El Equipo de Gobierno de Juan Ávila ha aprobado hoy en solitario acogerse a la opción de refinanciación de la deuda que le ofrece el Ministerio que supone subir impuestos y endeudar otros 10 años más al Ayuntamiento, aumentando los intereses en más de 10 millones de euros. El Grupo Popular por su parte, ha votado en contra y ha propuesto que se optase por cualquier de las otras dos fórmulas que no obligaban a infringir una mayor presión fiscal a los ciudadanos, y suponían un importante ahorro en los intereses.
El asunto de la refinanciación de la deuda se ha visto hoy en un pleno extraordinario en el que los populares han insistido en que los socialistas estaban escogiendo la peor de las soluciones para las arcas municipales. “No se puede entender, ha dicho el concejal Javier Ruiz, que si la situación económica es tan buena como la que nos están vendiendo, ustedes se decanten por la opción que es financieramente peor”. Según Ruiz, los números son los números y si se analizan se ve claramente que cualquiera de las otras dos posibilidades es más ventajosa para la ciudad.
Con el fin de que los socialistas no subiesen los impuestos ni hipotecaran al Ayuntamiento durante otros diez años más, el PP municipal presentó una enmienda esta semana que ha sido debatida hoy en la sesión plenaria, y rechazada por la mayoría socialista. Los populares han lamentado que los ciudadanos tengan que soportar más subidas de impuestos y han recordado las quejas de colectivos como los empresarios, que se han mostrado en total desacuerdo con la medida.
El portavoz popular, Pedro J. García Hidalgo, ha dicho en el transcurso de la sesión que había que agradecer al Gobierno de Mariano Rajoy que hubiese aprobado estas medidas, porque gracias a ellas, ayuntamientos como el de Cuenca van a mejorar su situación económica, especialmente preocupante en el caso de la capital. En este sentido, ha indicado que la nuestra, “es la que peor situación presenta de todas las capitales de provincia de la región”.
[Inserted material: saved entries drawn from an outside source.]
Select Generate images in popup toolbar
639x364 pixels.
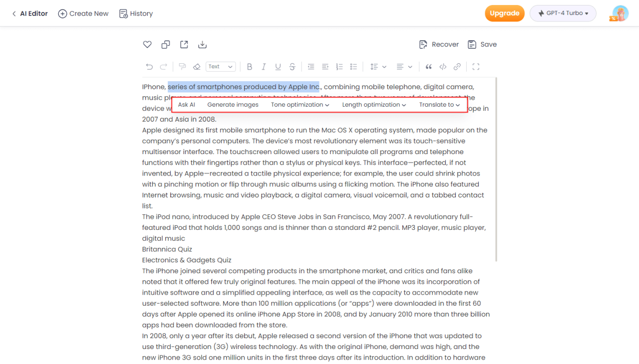click(233, 105)
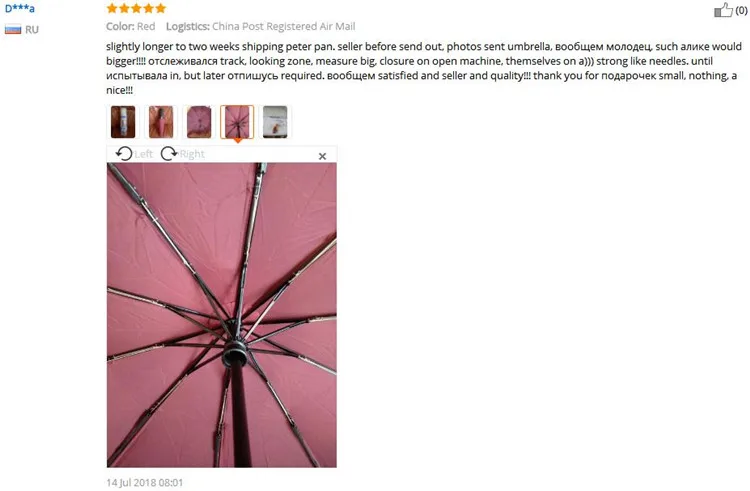Click the RU country label
This screenshot has height=491, width=750.
(32, 30)
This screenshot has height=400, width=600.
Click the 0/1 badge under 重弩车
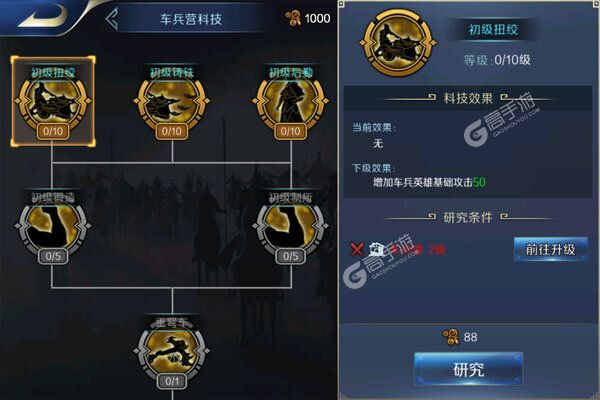click(x=172, y=381)
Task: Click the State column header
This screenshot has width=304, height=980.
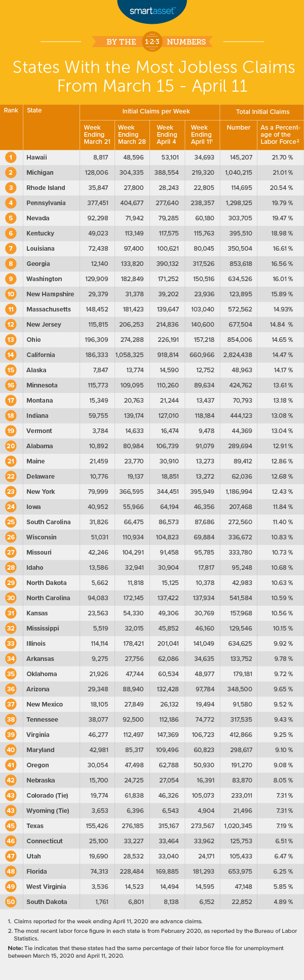Action: [34, 111]
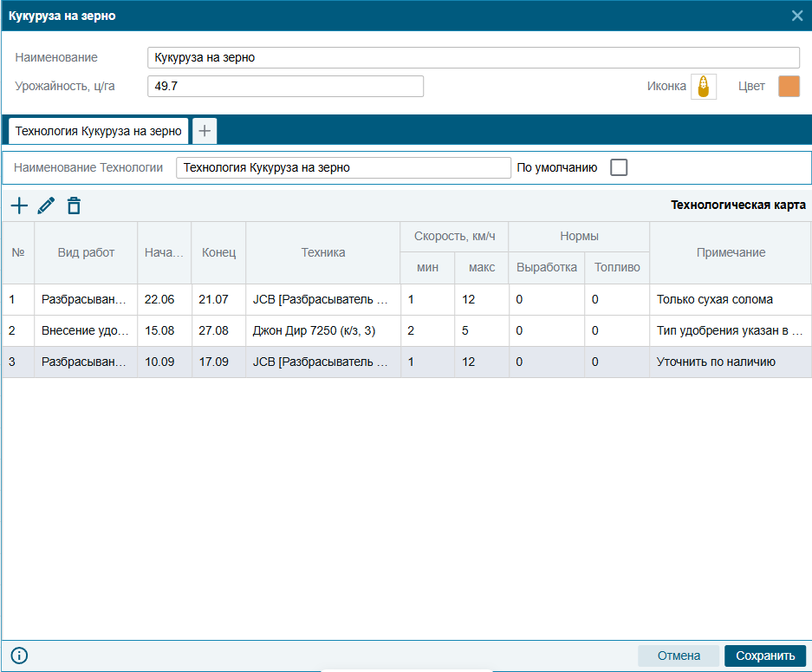Image resolution: width=812 pixels, height=672 pixels.
Task: Open the corn icon picker
Action: click(x=704, y=87)
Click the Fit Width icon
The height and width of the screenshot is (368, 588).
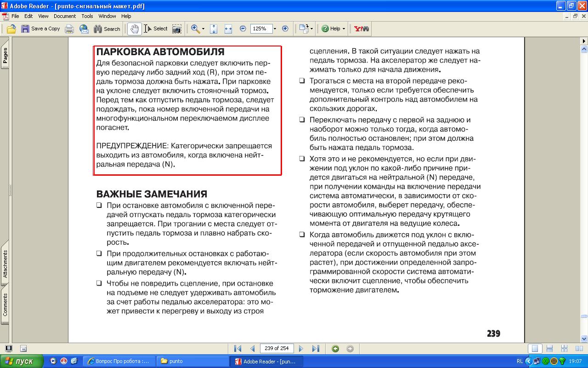tap(228, 29)
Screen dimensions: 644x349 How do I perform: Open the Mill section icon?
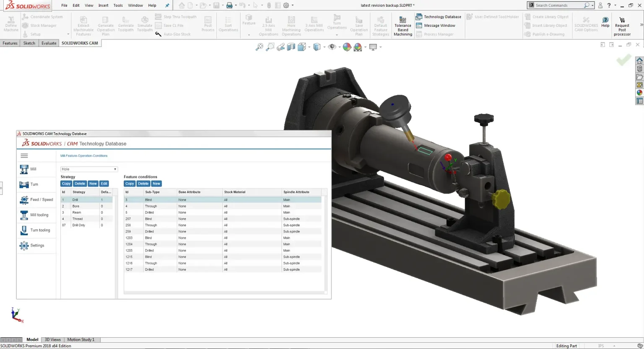(x=24, y=169)
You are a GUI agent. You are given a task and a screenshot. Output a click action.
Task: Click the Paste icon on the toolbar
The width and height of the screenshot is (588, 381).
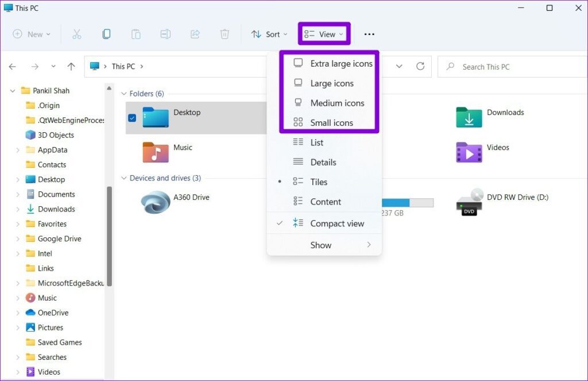(x=136, y=34)
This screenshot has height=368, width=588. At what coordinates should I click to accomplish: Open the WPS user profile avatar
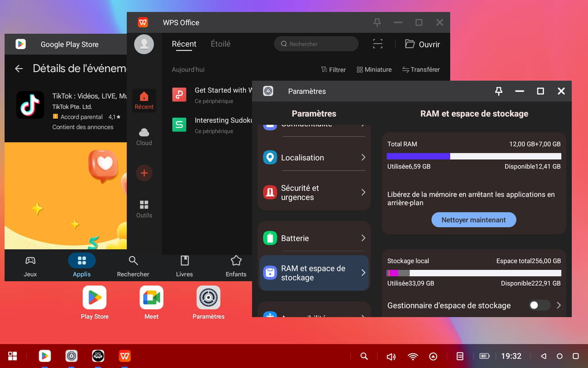point(144,44)
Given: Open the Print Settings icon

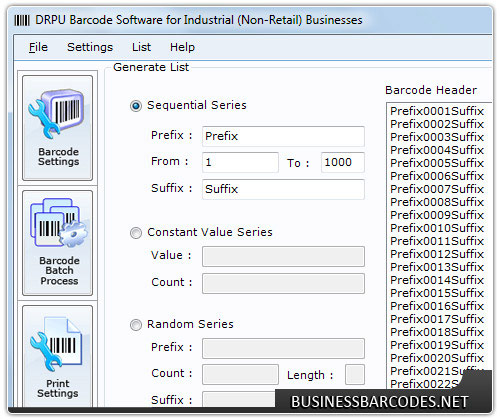Looking at the screenshot, I should click(58, 356).
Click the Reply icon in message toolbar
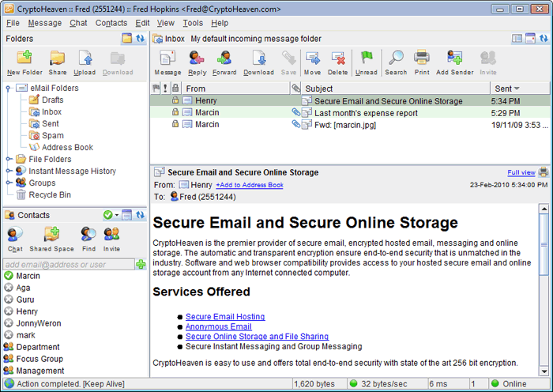Image resolution: width=553 pixels, height=392 pixels. tap(197, 58)
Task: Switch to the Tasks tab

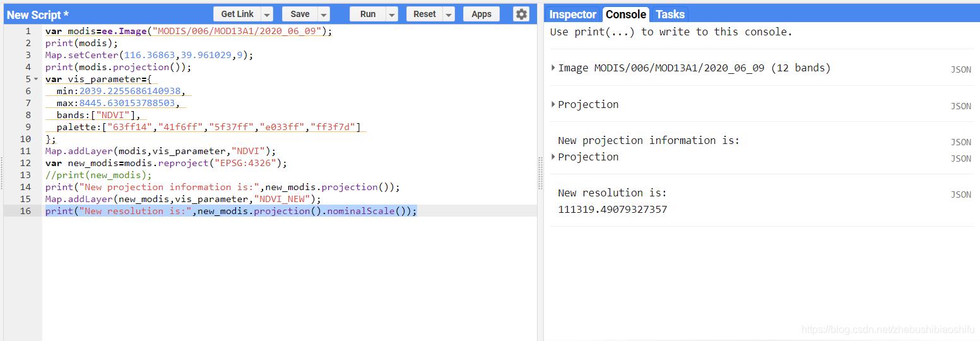Action: [670, 15]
Finalmente, los socialistas han aprobado en solitario acogerse a la opción que según Hidalgo es “la peor para el Ayuntamiento y la que más beneficia a su gobierno por fines electoralistas”, en referencia a que durante los próximos dos años no tendrán que pagar intereses de la deuda y eso les permitirá tener más liquidez pero supondrá trasladar la carga a los años sucesivos.